[[ Provided information, beginning ]]
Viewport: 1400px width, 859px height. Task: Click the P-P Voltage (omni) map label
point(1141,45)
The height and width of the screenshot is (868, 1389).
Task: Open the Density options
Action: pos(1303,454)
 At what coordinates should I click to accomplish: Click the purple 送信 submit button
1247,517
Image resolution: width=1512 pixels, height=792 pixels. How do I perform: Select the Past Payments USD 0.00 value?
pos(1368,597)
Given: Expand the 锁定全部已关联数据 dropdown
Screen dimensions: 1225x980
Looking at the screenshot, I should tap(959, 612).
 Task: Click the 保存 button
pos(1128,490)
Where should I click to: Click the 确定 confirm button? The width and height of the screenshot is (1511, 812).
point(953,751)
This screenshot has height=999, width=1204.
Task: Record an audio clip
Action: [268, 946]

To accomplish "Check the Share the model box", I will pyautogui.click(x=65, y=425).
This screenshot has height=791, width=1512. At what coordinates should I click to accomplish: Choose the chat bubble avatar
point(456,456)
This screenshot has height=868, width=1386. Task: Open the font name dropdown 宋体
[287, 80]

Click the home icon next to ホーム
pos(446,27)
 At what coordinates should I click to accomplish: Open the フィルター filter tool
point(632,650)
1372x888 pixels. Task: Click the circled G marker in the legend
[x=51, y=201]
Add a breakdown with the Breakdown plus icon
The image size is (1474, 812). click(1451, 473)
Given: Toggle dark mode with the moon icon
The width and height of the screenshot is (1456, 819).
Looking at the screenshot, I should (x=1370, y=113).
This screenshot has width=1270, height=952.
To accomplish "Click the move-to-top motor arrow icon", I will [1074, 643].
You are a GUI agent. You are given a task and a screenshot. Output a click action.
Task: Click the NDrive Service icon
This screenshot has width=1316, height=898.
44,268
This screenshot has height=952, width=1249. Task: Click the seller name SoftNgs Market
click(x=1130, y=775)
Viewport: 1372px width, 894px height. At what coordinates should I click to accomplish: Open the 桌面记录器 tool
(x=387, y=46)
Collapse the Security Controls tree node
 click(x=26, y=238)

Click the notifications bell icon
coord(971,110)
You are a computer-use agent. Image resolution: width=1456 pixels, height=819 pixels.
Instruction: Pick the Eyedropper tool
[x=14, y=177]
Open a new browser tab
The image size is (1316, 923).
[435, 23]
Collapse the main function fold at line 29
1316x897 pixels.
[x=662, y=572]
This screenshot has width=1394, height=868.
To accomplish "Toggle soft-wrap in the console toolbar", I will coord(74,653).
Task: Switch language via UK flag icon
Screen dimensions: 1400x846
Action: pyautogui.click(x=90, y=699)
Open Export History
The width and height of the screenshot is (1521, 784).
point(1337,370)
[[ Provided information, end ]]
[What to work on] Every entry must be printed again, exactly as it reads.

[Task response]
Viewport: 1400px width, 859px height. Task: Click the P-P Voltage (omni) map label
point(1141,45)
The height and width of the screenshot is (868, 1389).
Task: Open the Density options
Action: pos(1303,454)
 At what coordinates should I click to accomplish: Click the purple 送信 submit button
1247,517
Image resolution: width=1512 pixels, height=792 pixels. How do I perform: Select the Past Payments USD 0.00 value?
pos(1368,597)
Given: Expand the 锁定全部已关联数据 dropdown
Screen dimensions: 1225x980
Looking at the screenshot, I should tap(959, 612).
 Task: Click the 保存 button
pos(1128,490)
Where should I click to: Click the 确定 confirm button? The width and height of the screenshot is (1511, 812).
point(953,751)
This screenshot has height=999, width=1204.
Task: Record an audio clip
Action: [268, 946]

To accomplish "Check the Share the model box", I will pyautogui.click(x=65, y=425).
This screenshot has height=791, width=1512. At what coordinates should I click to accomplish: Choose the chat bubble avatar
point(456,456)
This screenshot has height=868, width=1386. Task: Open the font name dropdown 宋体
[287, 80]

Click the home icon next to ホーム
pos(446,27)
 At what coordinates should I click to accomplish: Open the フィルター filter tool
point(632,650)
1372x888 pixels. Task: Click the circled G marker in the legend
[x=51, y=201]
Add a breakdown with the Breakdown plus icon
The image size is (1474, 812). click(1451, 473)
Given: Toggle dark mode with the moon icon
The width and height of the screenshot is (1456, 819).
Looking at the screenshot, I should (x=1370, y=113).
This screenshot has width=1270, height=952.
To accomplish "Click the move-to-top motor arrow icon", I will [1074, 643].
You are a GUI agent. You are given a task and a screenshot. Output a click action.
Task: Click the NDrive Service icon
This screenshot has width=1316, height=898.
44,268
This screenshot has height=952, width=1249. Task: Click the seller name SoftNgs Market
click(x=1130, y=775)
Viewport: 1372px width, 894px height. At what coordinates should I click to accomplish: Open the 桌面记录器 tool
(x=387, y=46)
Collapse the Security Controls tree node
 click(x=26, y=238)

Click the notifications bell icon
coord(971,110)
You are a computer-use agent. Image resolution: width=1456 pixels, height=819 pixels.
Instruction: Pick the Eyedropper tool
[x=14, y=177]
Open a new browser tab
The image size is (1316, 923).
[435, 23]
Collapse the main function fold at line 29
1316x897 pixels.
[x=662, y=572]
This screenshot has width=1394, height=868.
To accomplish "Toggle soft-wrap in the console toolbar", I will coord(74,653).
Task: Switch language via UK flag icon
Screen dimensions: 1400x846
Action: pyautogui.click(x=90, y=699)
Open Export History
The width and height of the screenshot is (1521, 784).
point(1337,370)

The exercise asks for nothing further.